[Required work]
Where a line contains "Where should I", begin there and restate word for word every line to the end of the entries below, pictures excluded.

[Data excerpts]
● ● ● ● ●
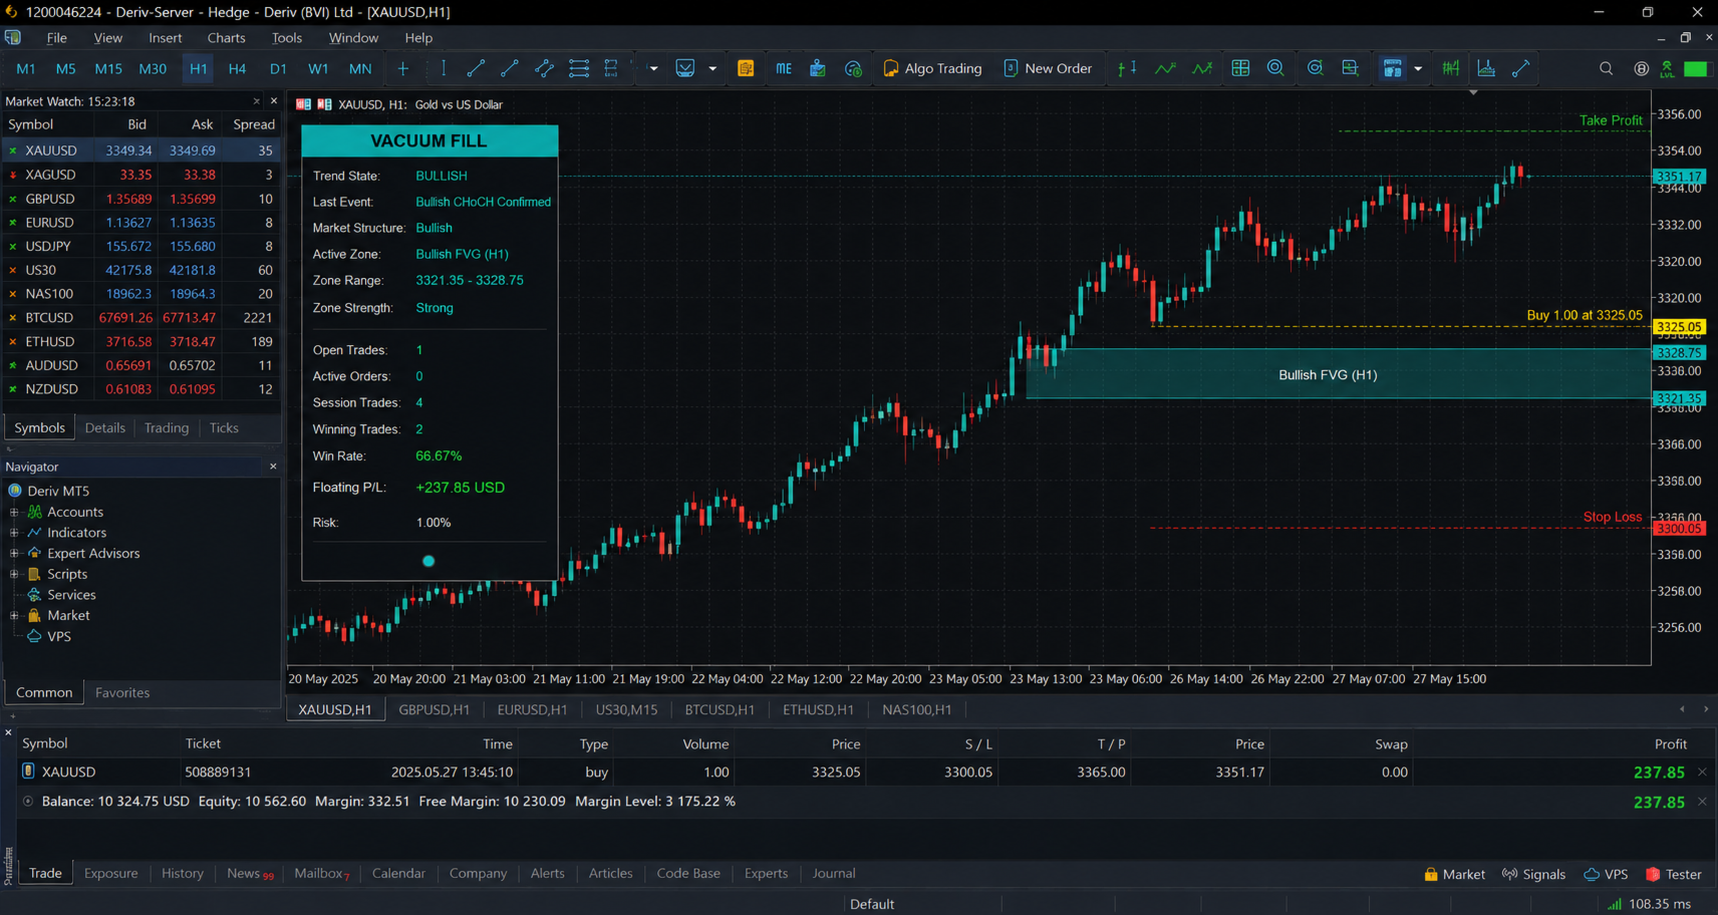Select the XAGUSD row in Market Watch
1718x915 pixels.
[141, 174]
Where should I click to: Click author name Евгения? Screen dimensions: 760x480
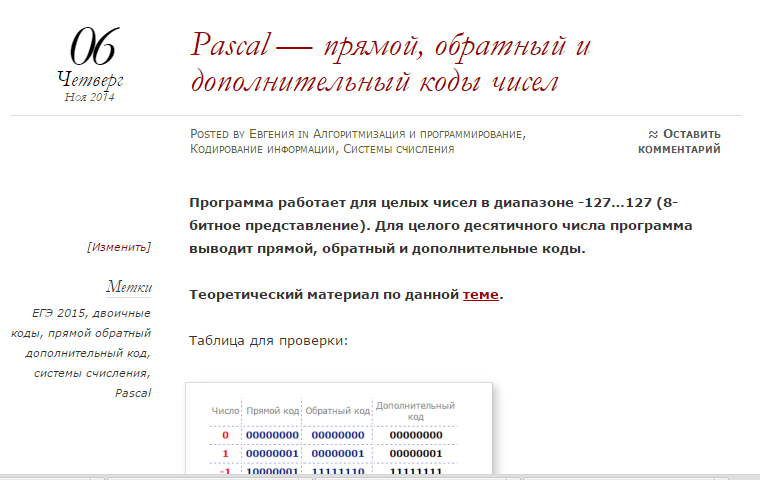point(274,133)
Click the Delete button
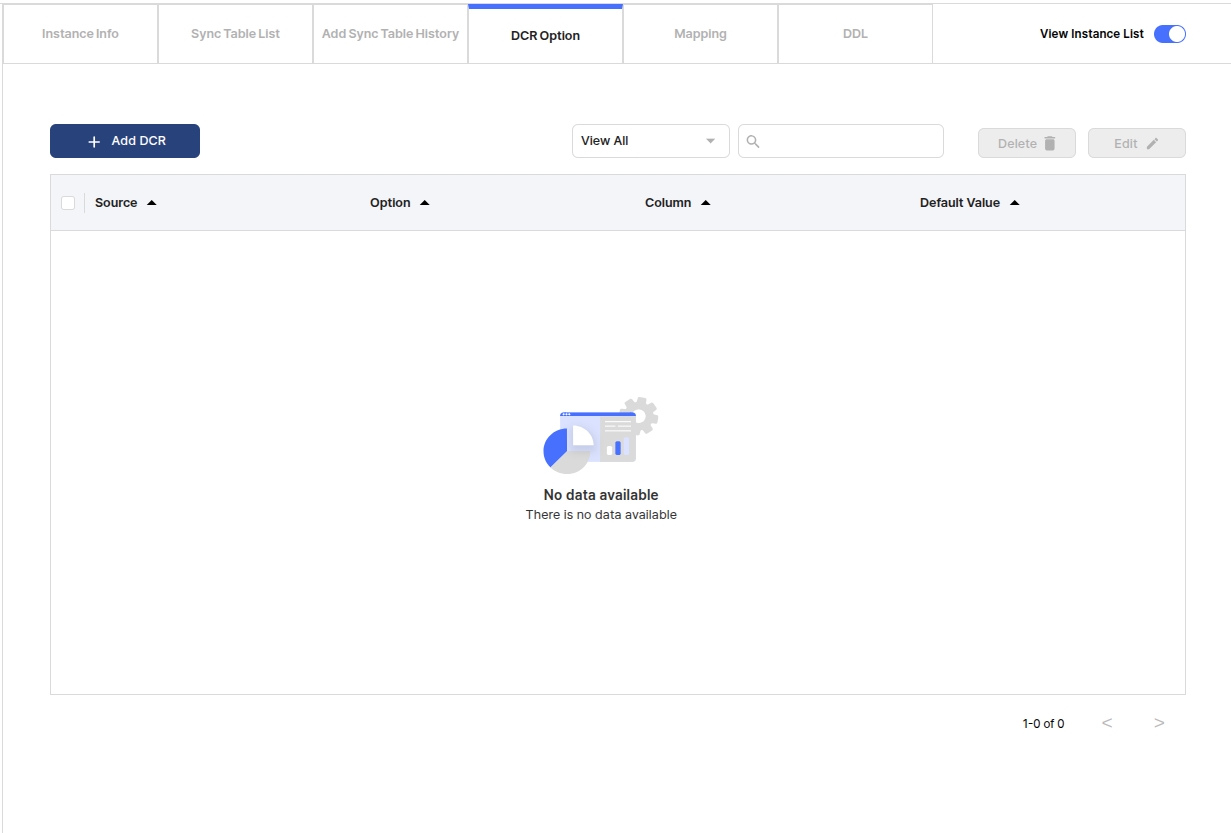Screen dimensions: 1231x833 [x=1026, y=143]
● ● ● ● ●
[Task answer]
Where should I click to: Click author name Евгения? Screen dimensions: 760x480
point(274,133)
Click the Delete button
Screen dimensions: 1231x833 [x=1026, y=143]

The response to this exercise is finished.